His areas of research include: learning from citizen scientists’ and amateur meteorologists’ methods of recording their environment and what this can offer to contemporary art practice; exploring how scientific instruments act as extensions of our human senses; investigating the human-scale objects we use to interface with the massive hyperobject of climate data and the existential crisis it describes.

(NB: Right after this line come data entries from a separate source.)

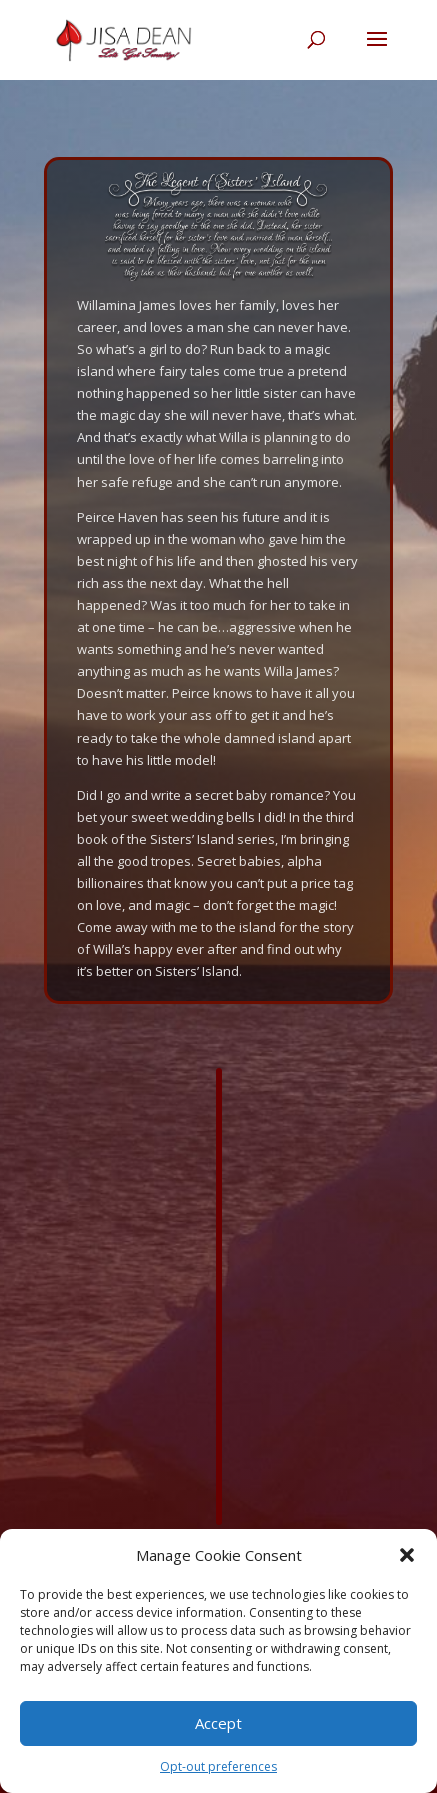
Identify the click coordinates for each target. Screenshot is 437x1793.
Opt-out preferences (218, 1766)
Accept (218, 1723)
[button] (407, 1555)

Meadows is Senior Lecturer in Fine Art at Arts University Bournemouth and member of Deep Field Research Studio.
Ellen Nolan
Ellen Nolan is a senior photography lecturer at UCA, Rochester and a PhD candidate at Westminster University. She holds a BA degree in Photography from Nottingham Trent University and an MFA degree in Fine Art from Goldsmiths, London. She has worked as a successful fashion and portrait photographer for magazines, British Vogue, i-D and The Face, shot major fashion campaigns for Dries Van Noten, Levis, and Nike, and directed pop promos for Heavenly, Virgin and EMI. Her portraits have been exhibited internationally at Arles, The Photographers Gallery and The National Portrait Gallery, London, where her work is part of their National Collection.
Julie Marsh
Julie Marsh is a senior lecturer and researcher at CREAM (Centre for Research and Education in Arts and Media) in Westminster School of Art. Julie is a specialist in interdisciplinary practice, exploring the intersections between film, installation, performance and site-specificity. Her research is engaged with collaborative and knowledge-led approaches to field research, from moving image to emergent technologies. Through the exploration of real and representational space she investigates how technical machines can perform site, creating critical experiences for audiences that open debate and question social spaces. As an artist, her films and site-specific installations have been exhibited internationally, recently as part of the Three British Mosques at Venice Architecture Biennale (2021).